A standard error answers this question: if you collected a new sample and refit the same regression, how much would the coefficient estimate move? A small standard error means the estimate is stable across samples — it is precisely estimated. A large standard error means the estimate is noisy. The OLS standard errors you first encountered are derived under a critical assumption from your work on OLS assumptions: homoskedasticity — that the variance of the error term is constant across all observations. When this assumption holds, the conventional formula for the variance of β̂ is σ²(X'X)⁻¹, where σ² is the common error variance estimated from residuals. This formula is clean and efficient, but it breaks down the moment error variance differs across observations.
Robust standard errors (also called Huber-White or heteroskedasticity-consistent standard errors) fix this. Instead of assuming a single σ², they let each observation contribute its own squared residual to the variance estimate: the sandwich estimator (X'X)⁻¹(X'Ω̂X)(X'X)⁻¹, where the middle matrix allows the residual variance to vary. The intuition is simple: observations with larger residuals are noisier and should contribute more uncertainty to the standard error. Robust SEs are almost always at least as large as conventional SEs — if the data actually are homoskedastic, robust and conventional SEs converge to the same value. This makes robust SEs a safe default: if in doubt, use them. They are the default in most modern applied work.
Clustered standard errors address a deeper problem: within-group correlation of errors. Suppose you are studying whether a job training program raises wages, using data on workers nested within firms. Workers in the same firm share management quality, culture, and shock exposures — their errors are not independent. Conventional or even robust SEs treat each observation as independent, which understates true uncertainty when many observations carry the same information. Clustered SEs allow arbitrary within-cluster correlation: all observations in the same cluster contribute only one "unit of information" for identifying within-cluster effects. The result is typically larger SEs and wider confidence intervals than robust SEs — sometimes dramatically so. The correct cluster level is not always obvious; it should match the level at which the key variation in your treatment variable occurs. In school-based studies, that is usually the school; in state-level policies, the state.
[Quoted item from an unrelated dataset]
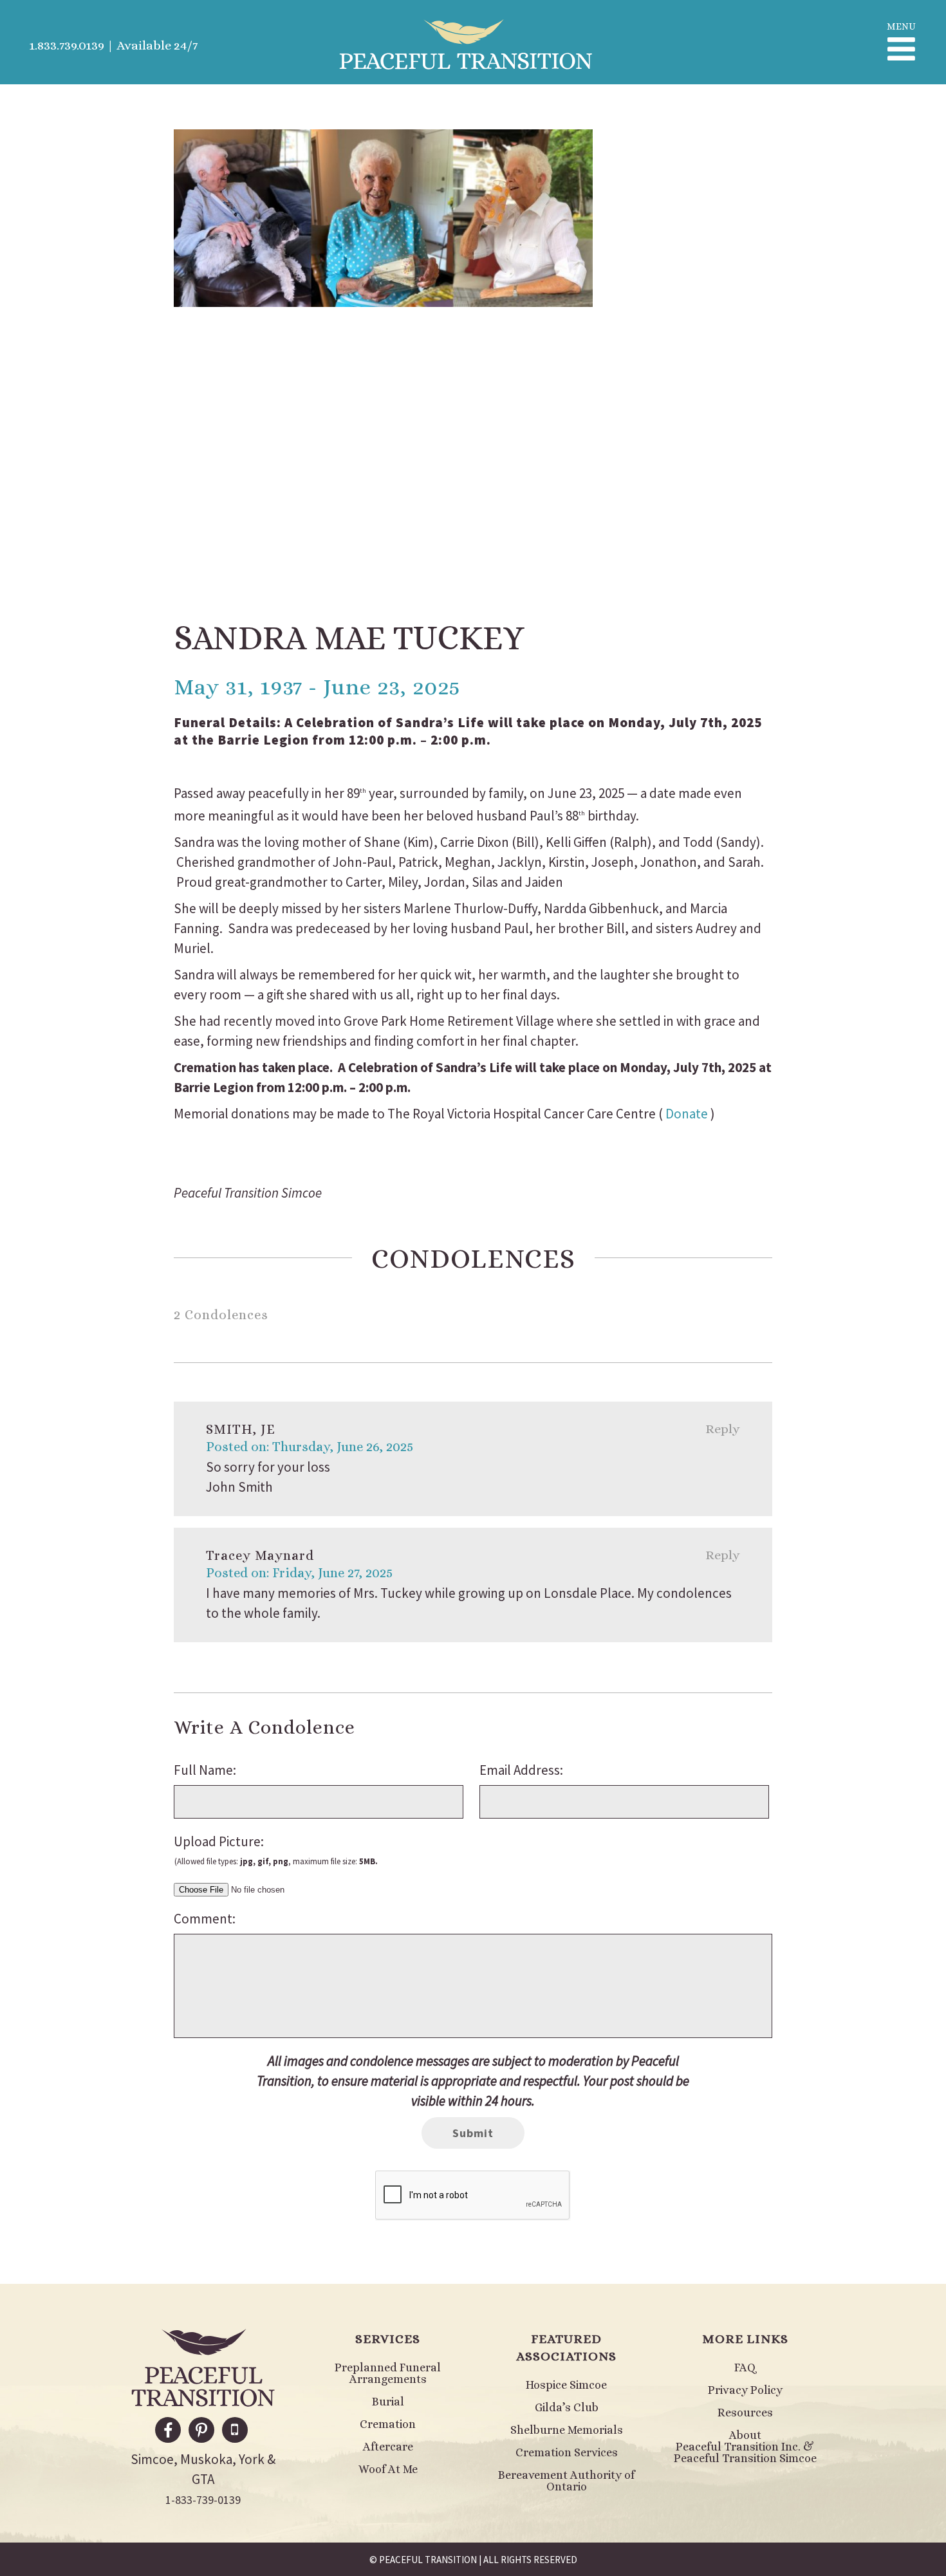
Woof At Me (388, 2469)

Two-way clustering extends this further when errors may be correlated along two dimensions simultaneously — for example, when analyzing panel data by both firm and year. If firm shocks persist over time and year shocks hit all firms, standard one-way clustering by firm understates the year-dimension correlation. Two-way clustered SEs account for both dimensions. The main practical lesson: the choice of standard error method is not a cosmetic adjustment — it can change t-statistics by factors of two or more, turning apparent significance into noise. Picking the wrong SE type is a validity problem, not just a technical one. Always ask: what is the error structure my data-generating process likely produced?